Emily Riehl: Synthetic perspectives on the Yoneda lemma

The Yoneda lemma, considered to be the fundamental theorem of category theory, is difficult to explain because its statement is both abstract and obscure. But in synthetic category theory, "functionality" and "naturality" are automatic, and the Yoneda lemma can be understood as an "arrow induction" principle that applies in covariant or contravariant settings.

This is based on joint work with Mike Shulman that can be understood as prerequisites for more recent work of Weaver, Licata, Weinberger, Bardomiano Martinez, Gratzer, Buchholtz, and others.

Alex Simpson: Synthesising random variables

In a longstanding and still ongoing research project, I have been developing a synthetic approach to probability theory based on axiomatising a primitive notion of random variable. In this talk, I shall discuss the process of developing of the axiomatisation, touching on various considerations that influenced the choice of axioms, the current state of the theory, and lessons learned from the process so far.

Jacopo Emmenegger: Towards the effective 2-topos

Hyland's effective topos Eff models extensional type theory with an impredicative universe of propositions, as it does any (elementary) topos. Remarkably, it contains another impredicative universe which turns out not to be a poset, that of so-called modest sets. This fact ensures that Eff also models type theories like System F and the Calculus of Constructions. Impredicative encodings of type constructors, while very economical, often fail to satisfy a certain uniqueness principle (the so-called eta-rules) and, in turn, do not have dependent eliminators and thus do not support proofs by induction. Awodey, Frey and Speight have shown how to use a univalent impredicative universe to produce encodings that do enjoy (propositional) eta-rules and dependent eliminators. It is then natural to look for a semantic setting where to carry out such encodings. Current approaches to higher versions of Eff often take simplicial or cubical sets inside Eff or inside its subcategory of assemblies. It was shown, however, that the subcategory of 0-types (the sets) in these higher toposes is not Eff. I will present work in progress with Steve Awodey where we construct a candidate effective 2-topos that does contain Eff as its subcategory of 0-types. An infinity version of this construction is being investigated by Anel, Awodey and Barton.

Slides

Sophie d'Espalungue: Towards an internal construction of meaning

I will share ideas underlying an internal approach I am developing to address the notion of meaning in mathematical language. I’ll outline some expected benefits and explore how the syntax-semantics and analytic-synthetic dichotomies would fit into this framework.

The idea is to organise mathematical objects and structures into a nested hierarchy, each level internalising the level below. The fundamental instance corresponds to the hierarchy of n-categories (proof of true, true, truth values, sets, categories, etc.)

Given that this hierarchy includes the level of truth values, this approach further seeks to internalise the process of definition by formulating it at that very level, blurring the line between syntax and semantics. In this framework, no term is primitive: each object is defined as an element of an object at the next level up, built inductively from the levels below.
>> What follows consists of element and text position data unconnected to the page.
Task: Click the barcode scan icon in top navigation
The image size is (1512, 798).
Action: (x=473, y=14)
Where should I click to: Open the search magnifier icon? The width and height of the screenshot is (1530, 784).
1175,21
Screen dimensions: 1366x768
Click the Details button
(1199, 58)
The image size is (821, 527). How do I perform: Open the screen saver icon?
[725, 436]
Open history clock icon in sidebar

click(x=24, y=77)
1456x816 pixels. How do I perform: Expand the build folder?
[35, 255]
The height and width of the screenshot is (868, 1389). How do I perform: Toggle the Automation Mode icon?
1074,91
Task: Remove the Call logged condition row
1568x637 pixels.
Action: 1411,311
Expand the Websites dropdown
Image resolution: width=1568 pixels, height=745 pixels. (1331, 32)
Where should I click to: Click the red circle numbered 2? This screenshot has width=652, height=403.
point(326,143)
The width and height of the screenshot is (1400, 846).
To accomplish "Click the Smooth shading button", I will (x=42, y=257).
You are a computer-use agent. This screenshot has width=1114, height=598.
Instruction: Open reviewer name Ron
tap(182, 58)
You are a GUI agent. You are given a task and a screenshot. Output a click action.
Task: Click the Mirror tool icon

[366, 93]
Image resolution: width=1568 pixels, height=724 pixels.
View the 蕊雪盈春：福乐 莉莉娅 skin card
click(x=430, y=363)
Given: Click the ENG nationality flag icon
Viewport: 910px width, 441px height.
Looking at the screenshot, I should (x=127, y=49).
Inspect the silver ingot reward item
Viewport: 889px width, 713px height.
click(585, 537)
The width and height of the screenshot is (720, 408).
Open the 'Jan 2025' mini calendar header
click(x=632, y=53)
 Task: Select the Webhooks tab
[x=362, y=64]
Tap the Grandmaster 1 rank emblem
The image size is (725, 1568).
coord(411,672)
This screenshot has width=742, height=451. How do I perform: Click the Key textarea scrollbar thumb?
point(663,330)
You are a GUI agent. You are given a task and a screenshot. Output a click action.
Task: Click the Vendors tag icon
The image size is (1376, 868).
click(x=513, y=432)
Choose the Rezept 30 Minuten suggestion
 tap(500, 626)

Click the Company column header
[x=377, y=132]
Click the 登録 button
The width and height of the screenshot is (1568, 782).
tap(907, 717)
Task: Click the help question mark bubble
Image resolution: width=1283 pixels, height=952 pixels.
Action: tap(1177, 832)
The aim is to explore how meaning can emerge internally from the act of definition itself. My goal in this talk is to present this perspective, clarify intuitions, and invite discussion on its mathematical and philosophical implications.

Slides

Ulrik Buchholtz: Towards synthetic locale theory

In synthetic mathematics, we often pick a particular topos (say, a classifying topos for a nice theory), and work in the internal language of its (higher) sheaves. But to reap the full benefits of a synthetic statement we need to externalize and connect the internal with the external world. In my talk, I'll explore approaches to giving a synthetic account of (iterated) internalization. One is ongoing work by David Jaz Myers and Mitchell Riley on “theory type theory”, and another is “geometric type theory” as advocated by Steven Vickers.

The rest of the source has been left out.